20/03/2020 – 07:30 | Portfolio

Grandeco announces a reorganisation of its shareholder base: Down2Earth Capital (D2E) comes in as majority shareholder, while Gimv and management remain on board and reinvest significantly. By broadening the investor group, Grandeco seeks to strengthen its position as a future-proof market leader in decorative wallpaper, including through potential strategic acquisitions.

Grandeco Wallfashion Group Belgium (Tielt – BE, www.grandecogroup.com) is one of the world’s leading wallpaper producers. With a state-of-the-art Belgian production plant and a compound average growth rate of 3.2% in recent years, it is largely outperforming the market. Grandeco has six sales offices in Belgium, the United Kingdom, France, Poland, Russia and Germany, a dynamic team of more than 300 employees and is represented in more than 80 countries. Today, Grandeco is an innovative, customer-oriented group that responds to the demand for a personal style in a global market through distinguished collections and digital printing.

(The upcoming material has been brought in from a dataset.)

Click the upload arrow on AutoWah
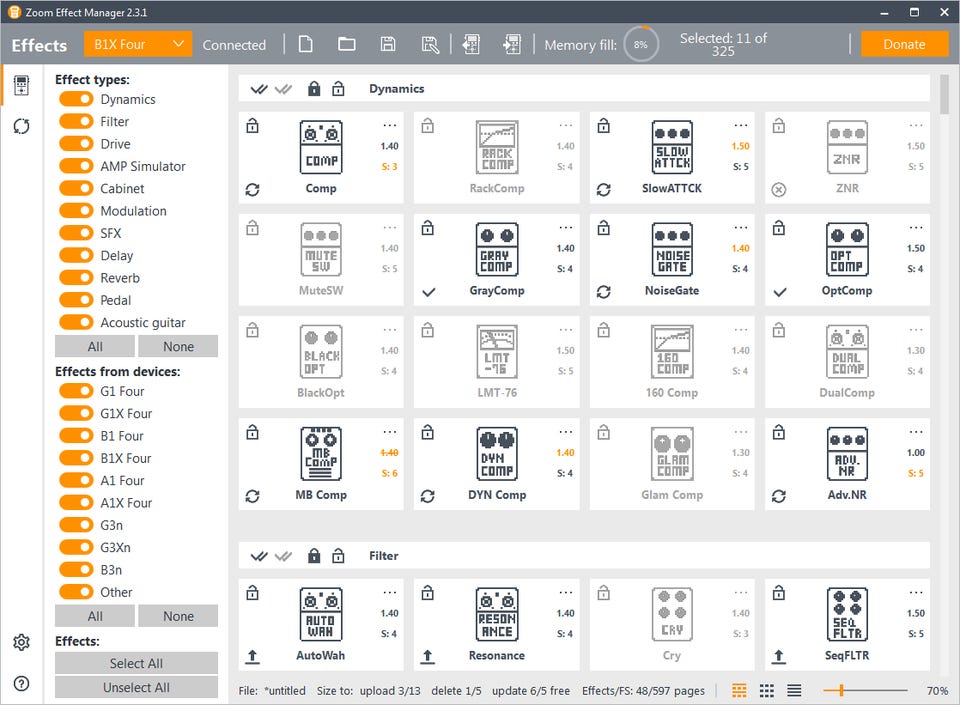960x705 pixels. (x=253, y=657)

Patrick Molemans, CEO Grandeco, about this transaction: “With Gimv’s unconditional support we have succeeded in transforming ourselves into an attractive and strongly market-oriented company. The time is now right to shift up a gear: with new shareholder D2E we want to further strengthen Grandeco’s market power going forward. With carefully targeted acquisitions and a continued  focus on organic growth and returns, we will maintain our  leading sustainable position (product range and customer portfolio) and achieve the best results in the worldwide market for decorative wallpaper.”

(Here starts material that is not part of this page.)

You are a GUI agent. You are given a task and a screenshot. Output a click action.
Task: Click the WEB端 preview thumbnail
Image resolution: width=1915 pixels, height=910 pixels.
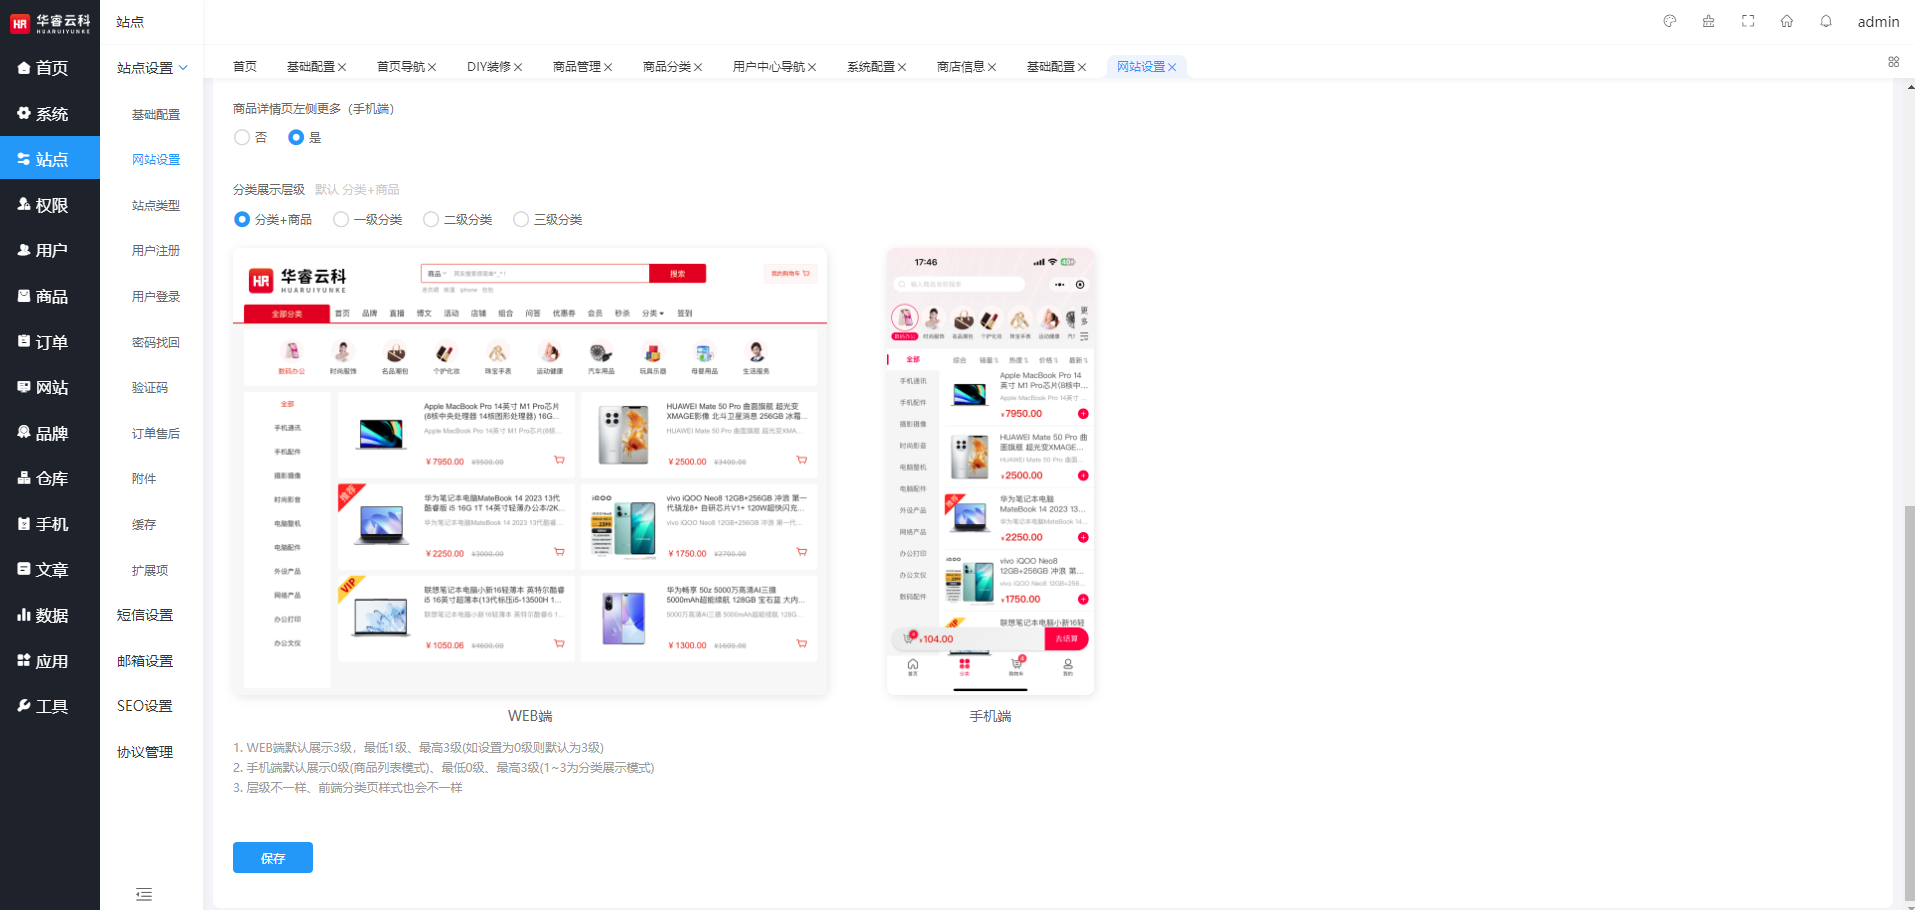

Tom Van de Voorde, Managing Partner Gimv and contact person for Grandeco so far: “After the difficult years at the time of the financial and economic crisis in 2008, Grandeco has become the future-proof market leader in decorative wallcovering thanks to the continued efforts of its staff and management, through forward-looking investments in growth and technology and through its commercial repositioning.”

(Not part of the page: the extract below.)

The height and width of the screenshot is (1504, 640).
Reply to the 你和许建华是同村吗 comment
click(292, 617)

Barbara Arnst, Partner in the Connected Consumer platform of Gimv and now part of the deal team, adds: “With a lasting belief in the company we look forward to positioning Grandeco Group even more as a contemporary, digital and sustainable player towards the modern consumer. Together with our partner D2E, we want to further realize the external growth opportunities – including strategic acquisitions.”

Alain Keppens, Partner Down2Earth Capital, about this transaction: “Grandeco is a market performer in a highly fragmented industry, the company has achieved above-average growth and profitability in recent years. In addition to its strong reputation in analogue printing, the company has a clear advantage in the area of digital printing. Together with our partner Gimv and the strong management team, we look forward to further building the company into one of the Pan-European market leaders.”

Grandeco is part of Gimv’s Connected Consumer platform, which invests in companies with a clear vision of the needs and preferences of today’s consumer,

Over the entire period, the investment offered a positive return with only a small impact on the net asset value of Gimv per 30 September 2019. No further financial details on the transaction are being published.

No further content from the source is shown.